### Data supplied:
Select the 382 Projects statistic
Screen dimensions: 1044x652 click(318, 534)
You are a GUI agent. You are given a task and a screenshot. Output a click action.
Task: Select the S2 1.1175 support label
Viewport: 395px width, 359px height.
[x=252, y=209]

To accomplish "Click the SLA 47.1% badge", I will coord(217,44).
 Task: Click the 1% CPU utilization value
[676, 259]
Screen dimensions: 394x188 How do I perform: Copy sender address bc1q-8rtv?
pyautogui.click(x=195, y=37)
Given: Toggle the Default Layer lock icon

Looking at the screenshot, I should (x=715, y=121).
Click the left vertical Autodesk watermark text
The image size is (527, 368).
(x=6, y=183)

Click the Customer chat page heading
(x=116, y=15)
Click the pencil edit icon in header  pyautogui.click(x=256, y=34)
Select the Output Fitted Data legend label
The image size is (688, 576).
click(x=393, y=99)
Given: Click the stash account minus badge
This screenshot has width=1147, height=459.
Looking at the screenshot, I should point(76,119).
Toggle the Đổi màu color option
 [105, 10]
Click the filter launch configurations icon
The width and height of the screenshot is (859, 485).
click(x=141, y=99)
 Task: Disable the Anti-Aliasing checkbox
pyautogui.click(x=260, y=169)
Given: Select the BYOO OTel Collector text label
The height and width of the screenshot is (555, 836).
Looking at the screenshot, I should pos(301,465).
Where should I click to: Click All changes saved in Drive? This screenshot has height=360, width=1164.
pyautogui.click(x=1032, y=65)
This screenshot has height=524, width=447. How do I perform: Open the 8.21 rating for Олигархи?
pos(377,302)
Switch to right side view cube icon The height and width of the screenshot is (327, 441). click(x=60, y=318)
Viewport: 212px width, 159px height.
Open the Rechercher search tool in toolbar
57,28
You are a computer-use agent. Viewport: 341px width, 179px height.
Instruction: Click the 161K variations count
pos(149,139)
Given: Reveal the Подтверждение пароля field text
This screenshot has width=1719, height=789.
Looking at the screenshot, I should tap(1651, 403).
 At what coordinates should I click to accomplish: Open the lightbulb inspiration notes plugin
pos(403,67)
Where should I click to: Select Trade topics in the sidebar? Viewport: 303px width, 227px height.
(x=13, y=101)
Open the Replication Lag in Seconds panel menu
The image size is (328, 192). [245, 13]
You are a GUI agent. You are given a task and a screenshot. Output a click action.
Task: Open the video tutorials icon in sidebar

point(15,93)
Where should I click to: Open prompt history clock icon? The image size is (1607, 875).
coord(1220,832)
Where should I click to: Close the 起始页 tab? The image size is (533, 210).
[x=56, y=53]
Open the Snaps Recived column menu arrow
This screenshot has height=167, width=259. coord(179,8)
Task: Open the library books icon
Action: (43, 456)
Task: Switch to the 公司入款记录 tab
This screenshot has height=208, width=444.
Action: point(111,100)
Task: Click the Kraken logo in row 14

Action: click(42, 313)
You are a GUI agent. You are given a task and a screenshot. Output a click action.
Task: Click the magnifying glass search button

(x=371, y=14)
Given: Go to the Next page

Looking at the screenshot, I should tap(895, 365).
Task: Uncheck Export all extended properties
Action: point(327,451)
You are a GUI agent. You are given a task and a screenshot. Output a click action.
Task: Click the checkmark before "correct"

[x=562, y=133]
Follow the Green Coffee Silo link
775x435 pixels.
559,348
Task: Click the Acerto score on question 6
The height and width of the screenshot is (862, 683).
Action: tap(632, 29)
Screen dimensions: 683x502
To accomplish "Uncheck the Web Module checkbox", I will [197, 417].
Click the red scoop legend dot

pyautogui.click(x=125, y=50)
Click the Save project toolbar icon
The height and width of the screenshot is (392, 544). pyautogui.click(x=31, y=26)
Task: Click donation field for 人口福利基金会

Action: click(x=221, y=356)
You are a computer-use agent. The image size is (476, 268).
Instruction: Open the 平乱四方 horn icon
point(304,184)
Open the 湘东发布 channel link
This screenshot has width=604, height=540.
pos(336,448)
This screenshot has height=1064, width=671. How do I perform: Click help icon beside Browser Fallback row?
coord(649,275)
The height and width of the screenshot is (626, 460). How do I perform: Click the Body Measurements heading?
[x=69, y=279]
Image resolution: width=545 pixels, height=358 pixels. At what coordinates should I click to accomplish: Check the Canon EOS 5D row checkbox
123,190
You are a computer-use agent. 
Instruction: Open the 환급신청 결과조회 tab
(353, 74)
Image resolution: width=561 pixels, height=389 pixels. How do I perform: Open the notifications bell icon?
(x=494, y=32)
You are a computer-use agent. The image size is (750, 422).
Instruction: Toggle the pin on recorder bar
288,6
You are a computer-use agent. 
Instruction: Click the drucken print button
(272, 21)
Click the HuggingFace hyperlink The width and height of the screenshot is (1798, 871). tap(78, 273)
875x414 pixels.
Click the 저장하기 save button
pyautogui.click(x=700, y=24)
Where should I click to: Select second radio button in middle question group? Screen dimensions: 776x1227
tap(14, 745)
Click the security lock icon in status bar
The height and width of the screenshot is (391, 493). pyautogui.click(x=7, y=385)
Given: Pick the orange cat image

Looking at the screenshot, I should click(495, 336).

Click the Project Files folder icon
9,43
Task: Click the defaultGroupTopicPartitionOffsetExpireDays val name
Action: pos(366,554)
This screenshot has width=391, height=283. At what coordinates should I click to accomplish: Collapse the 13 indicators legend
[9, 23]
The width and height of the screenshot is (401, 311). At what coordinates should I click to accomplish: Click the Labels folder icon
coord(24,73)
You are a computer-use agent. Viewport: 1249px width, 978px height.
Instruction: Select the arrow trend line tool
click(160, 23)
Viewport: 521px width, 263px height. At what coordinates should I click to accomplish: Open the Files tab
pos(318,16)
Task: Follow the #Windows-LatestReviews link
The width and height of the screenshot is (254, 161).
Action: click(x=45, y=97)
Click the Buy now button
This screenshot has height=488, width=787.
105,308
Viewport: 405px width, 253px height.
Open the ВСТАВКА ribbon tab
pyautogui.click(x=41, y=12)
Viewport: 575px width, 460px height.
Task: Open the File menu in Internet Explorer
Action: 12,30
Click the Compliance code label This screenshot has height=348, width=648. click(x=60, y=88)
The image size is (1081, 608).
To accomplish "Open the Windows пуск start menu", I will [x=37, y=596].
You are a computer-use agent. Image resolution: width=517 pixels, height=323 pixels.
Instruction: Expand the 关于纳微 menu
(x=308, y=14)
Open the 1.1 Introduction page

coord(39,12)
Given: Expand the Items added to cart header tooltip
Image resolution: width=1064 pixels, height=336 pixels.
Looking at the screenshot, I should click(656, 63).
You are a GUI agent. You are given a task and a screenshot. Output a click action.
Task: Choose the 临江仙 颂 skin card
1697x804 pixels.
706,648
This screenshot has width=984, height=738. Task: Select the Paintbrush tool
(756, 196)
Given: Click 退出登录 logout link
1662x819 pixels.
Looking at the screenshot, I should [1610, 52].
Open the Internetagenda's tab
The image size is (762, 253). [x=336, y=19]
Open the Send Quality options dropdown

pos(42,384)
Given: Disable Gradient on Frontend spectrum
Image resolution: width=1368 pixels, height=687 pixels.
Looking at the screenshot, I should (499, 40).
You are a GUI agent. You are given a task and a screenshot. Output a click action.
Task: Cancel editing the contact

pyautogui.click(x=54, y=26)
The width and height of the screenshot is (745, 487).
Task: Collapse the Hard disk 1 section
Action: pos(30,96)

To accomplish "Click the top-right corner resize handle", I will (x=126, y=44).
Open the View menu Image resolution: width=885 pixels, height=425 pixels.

### Aim of the exercise:
Please filter the listing down to lines that include the word "computer".

### Task response:
You are a computer-use agent. Viewport: 341px width, 179px height.
You are a computer-use agent. The image size is (476, 268).
You are a computer-use agent. 
You are a computer-use agent. The image size is (750, 422).
You are a computer-use agent. 
You are a computer-use agent. Viewport: 1249px width, 978px height.
You are a computer-use agent. Image resolution: width=517 pixels, height=323 pixels.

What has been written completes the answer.